Well that’s how it was with me and seltz.

For a long time, around my college and immediate post-grad years, I just didn’t like seltzer. I was in the same boat as people who thought the hype was unwarranted. It tasted weirdly salty to me, which given my affinity for sprinkling anything I put into my mouth with about ten hearty shakes of the Seinfeld-themed salt shaker before ingesting, you’d think that would have been a plus.

I also really didn’t enjoy the way it bubbled, which is pretty much the only component that makes seltzer truly seltzer. It made my nose feel like it was about to sneeze with every sip I took and made my eyes water. It had all the downsides of soda without the upsides of a sugar rush or caffeine high.

I don’t know when specifically it happened–if I had to guess, I’d credit the six months I spent living a block away from the classic Jewish deli Shelsky’s in the seltzer capital of the world–Brooklyn–but those days of seltzer disinterest are long gone.

The script has flipped so entirely that I’m starting to worry some people. I’m not ashamed (okay, a little ashamed because I know how outrageously Paris Hilton-esque it sounds) to say that I barely remember the last time I had flat water. The prospect of putting a glass of liquid up to my mouth that doesn’t fizz and pop against my lips is objectionable.

This absurd level of fancy-dogging is okay in my own home, where I’m fully equipped with a more eco-friendly way of consuming my drink of choice with the Soda Stream (this is not an #ad), and sometimes an ancillary box of La Croix on hand as a back-up, just in case. But, when I visit friends, or god forbid, travel, I start to get into a pickle. If it’s somewhere reachable by car, we’re golden. I can bring my own personal seltz supply then I’m good. If there’s a flight involved, well, that’s where the road to dehydration begins. I’ll hold out for as long as possible, which for me, can be a long time. I trained myself back in elementary school to go the entire day without using the school’s restroom because I was a predictably neurotic child.

I definitely don’t condone the terrible, horrendous health practice of abstaining from hydrating yourself. I’m sure I’ll die from associated complications well before middle age. I’m just trying to illustrate that my love for seltzer is so strong, it’s become problematic. I’d rather forgo hydration in general than forgo seltzer.

“Jeanne! What about your bones?” some of you pseudoscience-prone individuals out there might be dying to ask right about now as your tightly clench your face with both hands.

Well, Citwits, I’m here to make it clear that there is no actual correlation between seltzer, or carbonated water and poor bone health. According to a Harvard Medical School Newsletter, yes–“carbonated beverages have long been associated with low bone density and fractures in adolescent girls.” But, these carbonated beverages were “cola” carbonated drinks and studies have proven that non-cola carbonated drinks are not associated with low BMD at all.

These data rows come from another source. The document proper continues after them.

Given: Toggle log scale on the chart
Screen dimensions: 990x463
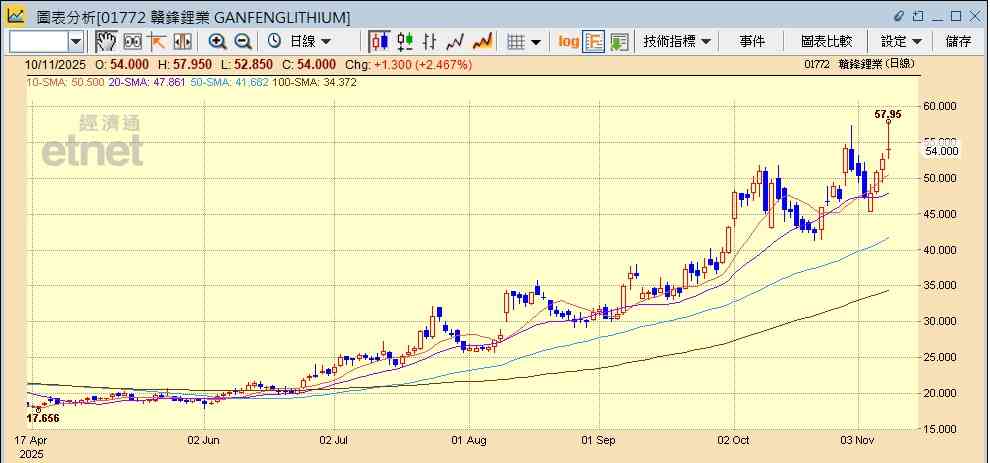Looking at the screenshot, I should pos(568,41).
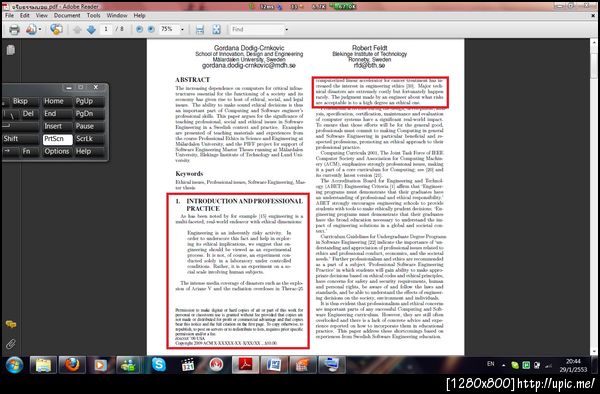Expand the 75% zoom level dropdown

pos(182,29)
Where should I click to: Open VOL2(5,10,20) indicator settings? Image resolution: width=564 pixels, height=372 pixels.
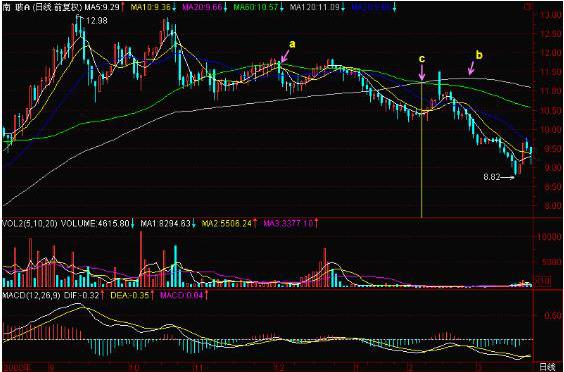tap(30, 223)
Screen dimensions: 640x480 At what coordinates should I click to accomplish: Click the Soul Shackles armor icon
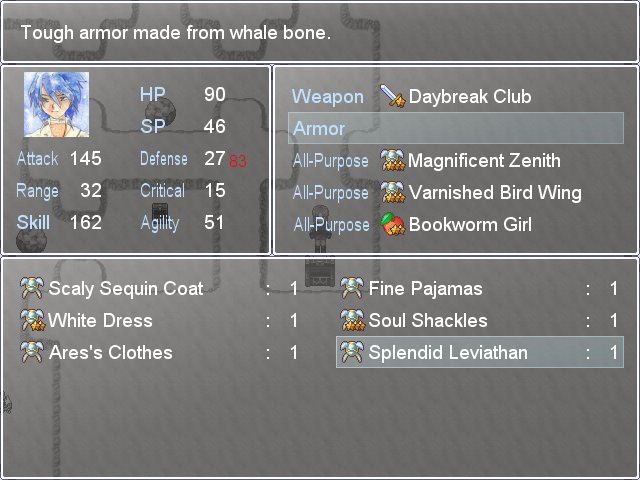tap(352, 320)
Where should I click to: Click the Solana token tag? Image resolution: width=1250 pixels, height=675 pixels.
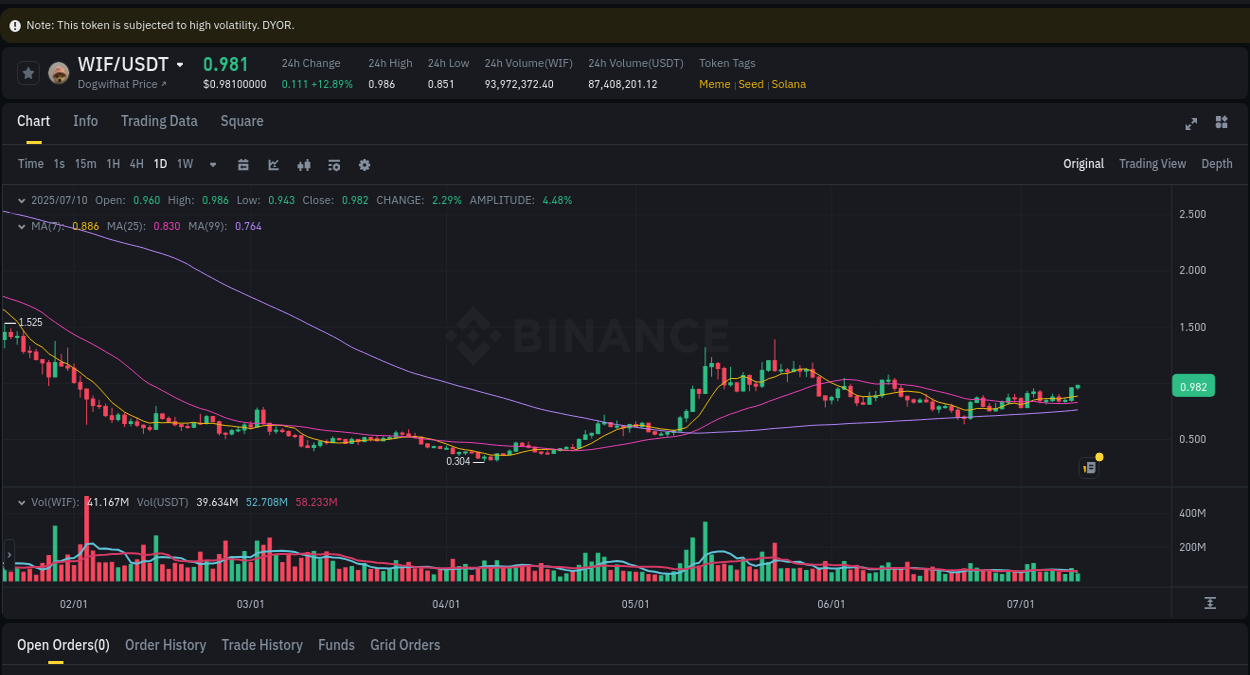[788, 84]
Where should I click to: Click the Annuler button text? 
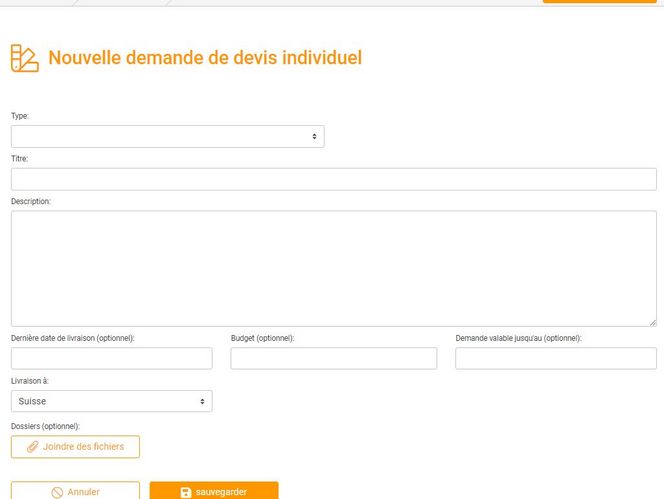(83, 492)
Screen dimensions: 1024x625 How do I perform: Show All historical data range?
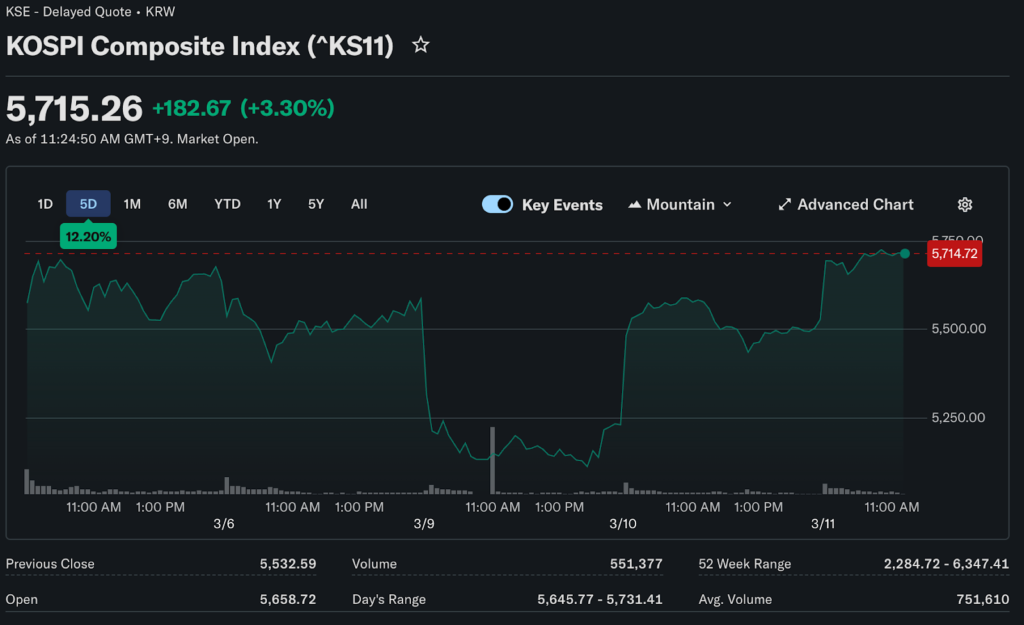click(359, 204)
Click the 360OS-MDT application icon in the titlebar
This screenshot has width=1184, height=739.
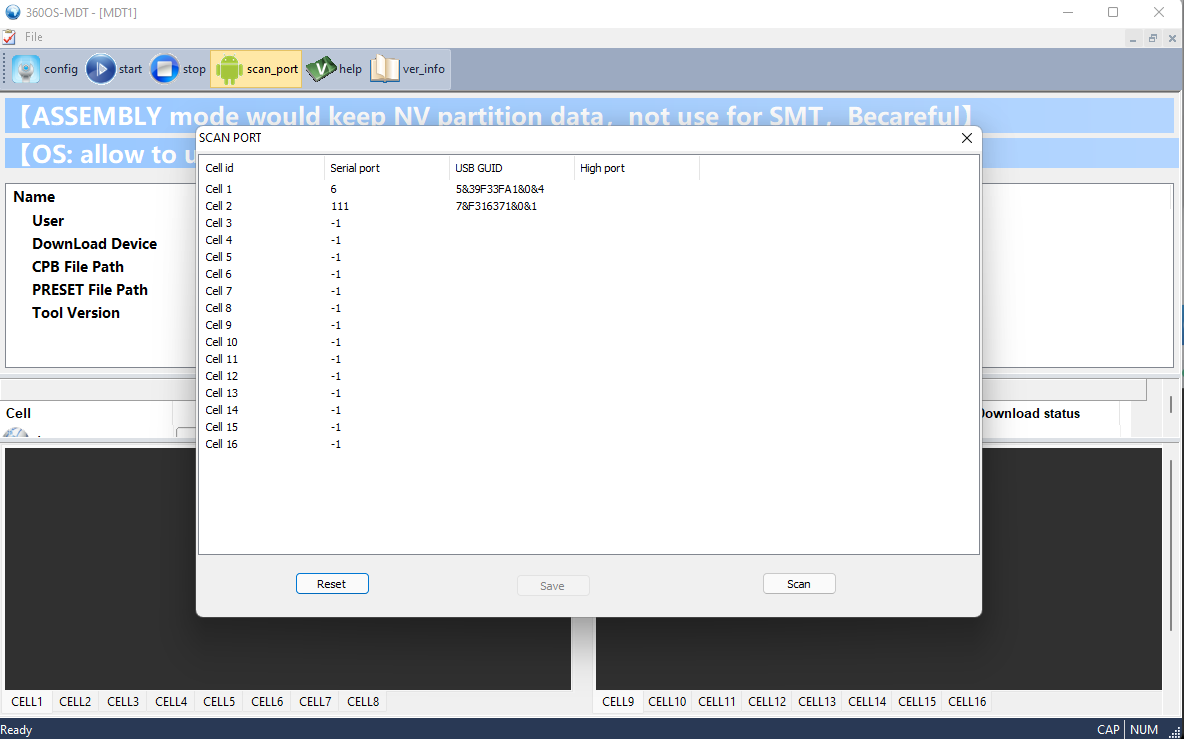(x=13, y=12)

And also–these myths flying around about how drinking seltzer could be bad for your teeth? Please completely ignore them. Unflavored seltzer, especially, is not harmful to teeth enamel in the least. In fact, it’s my personal hypothesis that the effervescence of seltzer works with the same mechanism that Scrubbing Bubbles Disinfectant Bathroom Cleaner does, leaving your mouth and teeth shiny and antibacterial.

No matter what any expert says, I will continue to believe seltzer is good for me. It makes drinking water tolerable, even fun! And as a wise selzter scholar once noted, “If it makes you happy, it can’t be that bad.”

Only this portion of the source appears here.